How the Schumpeterian destruction wrought by these changes will ultimately play out is impossible to know. Nevertheless, newly-enlisted Murdoch employee Alan Kohler1 has a clear vision of the logical distinction between online news websites and print newspapers in the Internet age:
However they will be “stripped down” newspapers without fat glossy feature sections and they won’t be very profitable.
What was needed, and is still needed, although it may be too late now, are totally different groups of people producing the newspapers and the websites, and for all of those products to be totally different from the newspapers of the past.
Newspapers must be reinvented to be sort of daily magazines, bought for reading rather than finding things out, and that should have happened years ago. Websites need to be fast-moving, constantly updated, accurate sources of information and analysis.
He may be right, although I don’t think there’s any reason why long form “magazine”-style journalism can’t continue to thrive on the web. Kohler is certainly correct that print format can’t compete with the Internet in terms of immediacy and continuous updating of content.
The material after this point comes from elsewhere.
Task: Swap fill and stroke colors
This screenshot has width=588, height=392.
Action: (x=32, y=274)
There will remain some “legacy” demand for print newspapers until the demise of the boomer generation that didn’t grow up with the Internet, iPhones and iPads. However they will be “stripped down” newspapers without fat glossy feature sections and they won’t be very profitable. In many cases they’re likely to be just repackaged AAP or Reuters wire service content; slightly rewritten commercial or political press releases; and op-ed pieces provided free of charge by “think tanks” with ideological agendas to prosecute. The only content areas likely to be actually written by staff journalists are the highly profitable “eyeball-attracting” celebrity gossip and scandal sections, and a very occasional “gotcha” political story sourced from deliberate leaks by politicians. Come to think of it, that actually summarises the state of play with most print newspapers right now.
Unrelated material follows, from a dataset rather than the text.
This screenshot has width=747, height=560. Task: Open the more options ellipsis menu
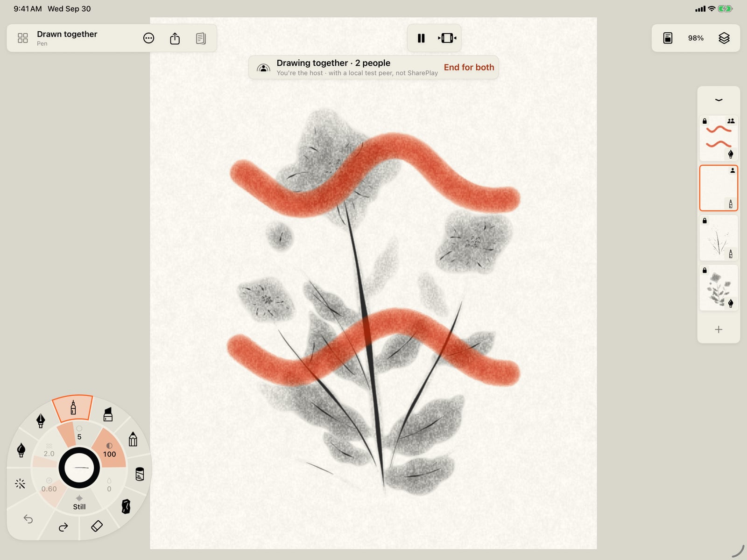click(x=148, y=38)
The newspapers that will continue to prosper or at least survive as mass market products, both online and in print, will almost certainly be down-market scandal/gossip rags like the Daily Telegraph and Herald Sun. They certainly won’t be quality “up-market” broadsheets, which appeal only to a small elite market, even though the latter still largely set the daily agenda for TV and radio news and current affairs (which is no doubt why Rinehart wants control/influence over Fairfax).
News analysis, serious op-ed journalism and most especially genuine investigative journalism pose other questions. To the extent that the news media can plausibly be seen as the “fourth estate” in a liberal democracy, those are its core functions. However they’re also functions unlikely to be capable of earning a large profit.
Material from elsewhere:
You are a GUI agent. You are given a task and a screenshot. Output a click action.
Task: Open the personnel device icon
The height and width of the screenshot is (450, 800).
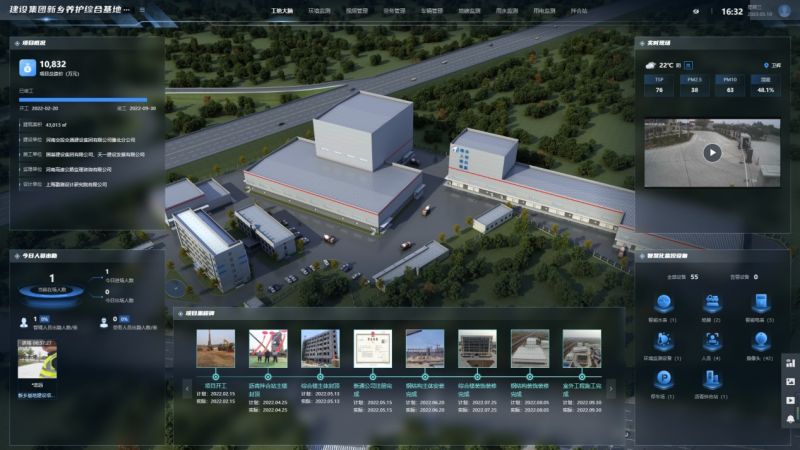point(711,341)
Serious op-ed journalism and analysis can be and already are done far better by serious bloggers and alternative media outlets like The Conversation (in effect a blog for academics sponsored by the G8 universities), Crikey, New Matilda, Online Opinion and the Global Mail, not to mention ABC Unleashed, than by the commercial mainstream media. As a fairly elite taste, serious op-ed journalism probably doesn’t need any more outlets than that. Time-poor potential readers (i.e. most people) wanting to identify the best material from these sources but averse to using a feed reader can always subscribe to the Twitter feeds of keen observers like Ken Parish, Nicholas Gruen and Don Arthur. There’s no point lamenting the deterioration of such content in the mainstream media, because the average punter never read it anyway
But certainly the current Internet-generated squeeze on media profits will mean that real investigative journalism by staff journos will become increasingly rare.
Genuine investigative journalism is more problematic, but arguably the most important. It probably never happened as frequently as asserted by some nostalgic advocates of a return to an imagined bygone golden age of quality journalism. But certainly the current Internet-generated squeeze on media profits will mean that real investigative journalism by staff journos will become increasingly rare.
Global Mail founder Internet entrepreneur Graeme Wood apparently intended it as a vehicle for significant investigative journalism along the lines of the US not-for-profit foundation ProPublica. However it isn’t yet apparent that the Global Mail is undertaking very much in the way of investigative journalism, say compared with Fairfax’s ongoing (if criticised by some) investigation of Craig Thomson.
Arguably the most impressive (if highly partisan) current example of Australian investigative journalism is being undertaken at Independent Australia by former Labor candidate Peter Wicks into the alleged misdeeds of (now former) Health Services Union supremo Kathy Jackson and her assorted cronies. Wicks claims to be a self-employed businessman and amateur blogger undertaking this investigation in his spare time, although the volume and detail of his articles suggest it’s currently close to a full-time occupation. I can’t help wondering whether Wicks is in receipt of some sort of funding from the ALP. Of course that’s the problem with ad hoc “amateur” investigative journalism. You can never be quite sure whose agenda is being pushed or why. That isn’t to deny that investigative efforts by Murdoch or Fairfax are agenda-driven, it’s just more obvious whose agenda it is!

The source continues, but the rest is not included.